Muy buen comienzo pero un pequeño detalle sin importancia que sin embargo me ha sacado totalmente del relato por un momento: la "hermana Folch"
Las monjas nunca se refieren a si mismas por el apellido. De hecho es como si renunciarán a el (están "casadas" con Dios y Dios no tiene apellido por tanto no pueden ser "señoras de..." que era a lo que la mujer antiguamente por desgracia tenía que aspirar) así que una monja se referirá siempre a si misma por su nombre (que tampoco tiene que ser el suyo pues muchas al entrar en la orden renunciaban a su vida anterior, nombre incluido) así que la Hermana Folch sería más correctamente o bien Sor Amelia o bien la hermana Amelia de la orden Franciscana. Es una bobada pero "el más mínimo detalle puede ser crucial cuando de intervenir en el curso del tiempo se trata "

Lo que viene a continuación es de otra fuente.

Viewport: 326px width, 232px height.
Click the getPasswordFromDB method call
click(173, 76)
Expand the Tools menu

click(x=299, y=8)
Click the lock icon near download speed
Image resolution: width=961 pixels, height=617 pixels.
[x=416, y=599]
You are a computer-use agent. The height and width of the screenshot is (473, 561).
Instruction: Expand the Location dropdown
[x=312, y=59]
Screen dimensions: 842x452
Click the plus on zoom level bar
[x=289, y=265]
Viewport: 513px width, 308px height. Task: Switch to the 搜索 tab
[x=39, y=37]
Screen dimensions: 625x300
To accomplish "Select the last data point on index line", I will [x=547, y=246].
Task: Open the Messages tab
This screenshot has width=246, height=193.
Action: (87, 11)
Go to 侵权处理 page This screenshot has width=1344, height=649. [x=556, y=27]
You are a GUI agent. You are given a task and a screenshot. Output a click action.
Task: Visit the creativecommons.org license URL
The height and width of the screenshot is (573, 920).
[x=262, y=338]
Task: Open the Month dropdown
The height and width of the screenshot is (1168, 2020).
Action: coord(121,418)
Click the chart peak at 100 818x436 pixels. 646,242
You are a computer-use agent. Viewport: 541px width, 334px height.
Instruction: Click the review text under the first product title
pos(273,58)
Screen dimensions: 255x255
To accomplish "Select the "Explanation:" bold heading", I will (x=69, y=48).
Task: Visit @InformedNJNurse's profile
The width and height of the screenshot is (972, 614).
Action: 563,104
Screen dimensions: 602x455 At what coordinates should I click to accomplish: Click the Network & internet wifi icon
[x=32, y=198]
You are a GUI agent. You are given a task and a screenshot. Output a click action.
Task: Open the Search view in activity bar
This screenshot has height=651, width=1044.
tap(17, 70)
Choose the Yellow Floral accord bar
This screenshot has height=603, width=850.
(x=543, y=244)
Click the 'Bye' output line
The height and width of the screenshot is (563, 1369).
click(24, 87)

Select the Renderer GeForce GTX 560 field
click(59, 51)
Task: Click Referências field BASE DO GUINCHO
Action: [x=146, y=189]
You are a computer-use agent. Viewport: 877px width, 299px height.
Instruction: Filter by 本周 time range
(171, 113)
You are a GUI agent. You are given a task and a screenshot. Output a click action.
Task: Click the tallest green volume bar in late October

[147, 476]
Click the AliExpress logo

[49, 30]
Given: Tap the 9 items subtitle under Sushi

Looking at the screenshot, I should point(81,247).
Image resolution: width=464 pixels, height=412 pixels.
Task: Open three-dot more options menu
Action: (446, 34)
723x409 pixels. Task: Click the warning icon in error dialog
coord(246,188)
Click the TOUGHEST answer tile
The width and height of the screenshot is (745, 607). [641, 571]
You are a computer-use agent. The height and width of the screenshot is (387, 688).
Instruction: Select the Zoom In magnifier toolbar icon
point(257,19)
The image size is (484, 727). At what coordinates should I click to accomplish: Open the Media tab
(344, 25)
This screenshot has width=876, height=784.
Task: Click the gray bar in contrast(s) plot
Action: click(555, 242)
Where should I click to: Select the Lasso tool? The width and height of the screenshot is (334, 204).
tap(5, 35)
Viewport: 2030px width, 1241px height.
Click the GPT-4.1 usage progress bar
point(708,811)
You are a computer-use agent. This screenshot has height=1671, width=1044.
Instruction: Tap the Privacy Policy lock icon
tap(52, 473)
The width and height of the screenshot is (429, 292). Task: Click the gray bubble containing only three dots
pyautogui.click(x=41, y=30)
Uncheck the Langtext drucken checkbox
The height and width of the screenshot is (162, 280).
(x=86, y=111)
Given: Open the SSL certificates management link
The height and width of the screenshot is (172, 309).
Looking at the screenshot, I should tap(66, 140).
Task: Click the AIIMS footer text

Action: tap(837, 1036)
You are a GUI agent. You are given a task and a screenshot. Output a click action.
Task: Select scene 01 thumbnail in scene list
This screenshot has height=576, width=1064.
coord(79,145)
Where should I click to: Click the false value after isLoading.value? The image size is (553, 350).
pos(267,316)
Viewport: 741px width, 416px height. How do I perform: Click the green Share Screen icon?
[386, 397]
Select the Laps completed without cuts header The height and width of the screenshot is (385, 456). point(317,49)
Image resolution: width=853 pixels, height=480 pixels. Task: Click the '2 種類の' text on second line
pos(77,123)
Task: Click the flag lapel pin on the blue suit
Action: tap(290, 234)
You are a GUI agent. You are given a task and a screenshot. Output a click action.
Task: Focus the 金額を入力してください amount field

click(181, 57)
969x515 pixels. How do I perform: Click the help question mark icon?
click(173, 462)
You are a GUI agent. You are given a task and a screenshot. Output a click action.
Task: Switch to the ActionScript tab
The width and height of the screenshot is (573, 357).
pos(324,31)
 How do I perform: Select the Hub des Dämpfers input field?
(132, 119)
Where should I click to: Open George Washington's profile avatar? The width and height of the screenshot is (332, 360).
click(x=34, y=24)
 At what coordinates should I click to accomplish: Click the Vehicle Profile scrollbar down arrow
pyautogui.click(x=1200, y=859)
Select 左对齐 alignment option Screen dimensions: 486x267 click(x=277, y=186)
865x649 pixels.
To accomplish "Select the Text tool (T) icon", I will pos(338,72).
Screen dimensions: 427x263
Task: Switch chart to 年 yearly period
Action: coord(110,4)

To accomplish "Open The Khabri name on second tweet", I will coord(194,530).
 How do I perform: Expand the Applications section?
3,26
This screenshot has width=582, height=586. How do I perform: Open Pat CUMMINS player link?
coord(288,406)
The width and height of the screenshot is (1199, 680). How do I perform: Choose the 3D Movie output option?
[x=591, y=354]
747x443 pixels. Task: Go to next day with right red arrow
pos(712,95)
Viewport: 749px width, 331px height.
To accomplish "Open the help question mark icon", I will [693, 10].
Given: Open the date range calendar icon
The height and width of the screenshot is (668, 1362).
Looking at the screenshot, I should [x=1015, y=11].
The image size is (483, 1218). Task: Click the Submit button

Tienes toda la razón, Miguel Ángel. Mi intención es que ahí Amelia cometía un cierto pecado de orgullo, y no consigue dejar de intentar reafirmar su independencia ni haciéndose pasar por monja (un rol con el que no está nada cómoda).
Ya me enganchaste con los dos relatos breves pero este promete mucho. Ese inicio con La princesa prometida ¡no tiene precio!
a ver si ahora el móvil no me borra-reedita y loquesea que hiciera anoche... bien, si era intencionado no solo me vale si no que además me pega con Amelia. Tampoco tendría que tener mayor importancia, si el interlocutor no está muy familiarizado con las normas de la iglesia siempre puede pensar que las monjas son como los militares y lo mismo que uno puede ser el "sargento Ruiz" otra puede ser la "Hermana Folch" de todos modos magistral. deseando ver como sigue.
Un pequeño comentario sobre el asunto del apellido de las monjas: es posible que dependa de la orden religiosa. Yo estudié en un colegio de monjas, y allí se las conocía por el apellido: la madre Diéguez, la madre Pascual...
Me has enganchado completamente. Me parece muy ágil, muy visual. Quiero decir, estoy leyendo con la facilidad e quien ve un episodio. Para cuando la continuación?
Me has enganchado completamente. Me parece muy ágil, muy visual. Quiero decir, estoy leyendo con la facilidad e quien ve un episodio. Para cuando la continuación?